O fogo terá começado no rés‑do‑chão do edifício, onde funciona a associação Remar, que presta apoio a pessoas em situação de vulnerabilidade. Na altura do incêndio, cerca de 20 pessoas pernoitavam naquele espaço.

  • Cerca de 20 pessoas dormiam no local quando o incêndio deflagrou.
  • Pelo menos cinco feridos foram transportados para diferentes hospitais.
  • A origem do fogo ainda não está esclarecida; existem suspeitas relacionadas com uma carrinha no exterior.
  • A Polícia Judiciária foi chamada para realizar as diligências investigatórias.

Feridos e hospitais

Dos cinco feridos, dois sofreram por inalação de fumos e outro teve um corte na mão; todos foram encaminhados para o Hospital de São José. Um dos lesionados saltou do segundo andar e foi transportado para o Hospital de São Francisco Xavier. De acordo com relatos, outro morador terá saltado do primeiro andar para fugir às chamas; esse caso também está relacionado com inalação de fumos.

Tipo de ferido Hospital
Salto do segundo andar Hospital de São Francisco Xavier
Inalação de fumos (2 casos) e corte na mão Hospital de São José
Bombeiro ferido (mordido por um gato) Hospital de São José

Relatos dos moradores e investigação

Testemunhas disseram ter ouvido várias explosões pela madrugada; uma moradora descreveu o som como semelhante ao de uma bomba. A intensidade do incêndio fez com que o fumo se propagasse aos pisos superiores, forçando a evacuação dos residentes. A Polícia Judiciária foi chamada ao local para esclarecer as circunstâncias do sinistro.

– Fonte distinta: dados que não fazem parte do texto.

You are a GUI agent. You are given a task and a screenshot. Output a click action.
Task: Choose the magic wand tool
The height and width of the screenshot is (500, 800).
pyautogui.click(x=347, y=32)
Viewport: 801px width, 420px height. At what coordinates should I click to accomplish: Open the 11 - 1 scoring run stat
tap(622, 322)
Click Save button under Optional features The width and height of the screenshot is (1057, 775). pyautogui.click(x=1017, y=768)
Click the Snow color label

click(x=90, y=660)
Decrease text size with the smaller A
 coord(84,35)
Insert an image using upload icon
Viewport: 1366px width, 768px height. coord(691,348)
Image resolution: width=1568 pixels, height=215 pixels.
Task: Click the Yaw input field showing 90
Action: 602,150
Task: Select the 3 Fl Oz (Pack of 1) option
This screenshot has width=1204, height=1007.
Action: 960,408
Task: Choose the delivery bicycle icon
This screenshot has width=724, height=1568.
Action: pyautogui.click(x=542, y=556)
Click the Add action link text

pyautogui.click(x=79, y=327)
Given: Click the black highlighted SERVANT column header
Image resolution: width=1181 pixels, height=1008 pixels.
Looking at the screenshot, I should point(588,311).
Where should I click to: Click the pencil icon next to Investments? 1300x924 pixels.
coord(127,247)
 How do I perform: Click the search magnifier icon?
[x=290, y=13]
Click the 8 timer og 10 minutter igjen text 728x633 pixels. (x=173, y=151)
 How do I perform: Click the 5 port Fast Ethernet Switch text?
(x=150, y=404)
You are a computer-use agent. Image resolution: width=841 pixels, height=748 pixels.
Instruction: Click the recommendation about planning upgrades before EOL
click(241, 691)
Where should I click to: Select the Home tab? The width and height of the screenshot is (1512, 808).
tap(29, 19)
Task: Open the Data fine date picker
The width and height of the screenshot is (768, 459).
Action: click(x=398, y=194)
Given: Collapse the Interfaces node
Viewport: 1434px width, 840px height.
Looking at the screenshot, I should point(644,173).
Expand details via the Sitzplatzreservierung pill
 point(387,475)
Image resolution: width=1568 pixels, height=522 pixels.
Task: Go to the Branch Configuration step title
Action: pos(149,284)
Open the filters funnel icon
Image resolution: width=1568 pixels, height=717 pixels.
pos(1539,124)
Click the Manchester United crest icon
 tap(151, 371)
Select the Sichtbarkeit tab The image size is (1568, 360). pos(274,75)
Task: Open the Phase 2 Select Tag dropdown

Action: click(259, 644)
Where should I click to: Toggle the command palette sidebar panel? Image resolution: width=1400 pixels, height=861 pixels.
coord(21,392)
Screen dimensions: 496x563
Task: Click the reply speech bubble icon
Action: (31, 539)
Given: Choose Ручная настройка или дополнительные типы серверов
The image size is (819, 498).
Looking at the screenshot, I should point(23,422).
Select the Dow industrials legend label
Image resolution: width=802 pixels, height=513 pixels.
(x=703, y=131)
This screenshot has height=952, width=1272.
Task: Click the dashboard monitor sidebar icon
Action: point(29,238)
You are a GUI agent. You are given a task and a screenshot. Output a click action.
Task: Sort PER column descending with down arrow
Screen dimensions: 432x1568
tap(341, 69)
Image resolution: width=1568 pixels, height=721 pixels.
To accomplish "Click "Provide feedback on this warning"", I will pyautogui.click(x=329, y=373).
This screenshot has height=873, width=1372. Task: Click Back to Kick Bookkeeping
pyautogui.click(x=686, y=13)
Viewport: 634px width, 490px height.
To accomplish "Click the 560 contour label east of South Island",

“Parecia uma bomba”, descreve uma moradora.

Foi ainda relatado um episódio inusitado: um bombeiro sofreu uma mordedura de um gato que vivia numa das habitações e teve de receber assistência hospitalar. A meio da manhã já tinha sido permitido a alguns moradores o regresso às habitações dos pisos superiores, segundo a informação disponível.

Impacto local

O incêndio mobiliza equipas de socorro e de investigação e tem consequências imediatas para as pessoas apoiadas pela associação local e para os moradores do prédio. A presença de uma instituição que acolhe pessoas vulneráveis agrava o efeito social do sinistro, dado o risco de perda temporária de abrigo e de apoio para quem já se encontrava em situação fragilizada.

As autoridades competentes prosseguem as diligências para determinar a origem do fogo e avaliar os danos, enquanto as entidades de proteção civil e a própria associação terão de articular soluções para alojamento e apoio aos afetados nos próximos dias.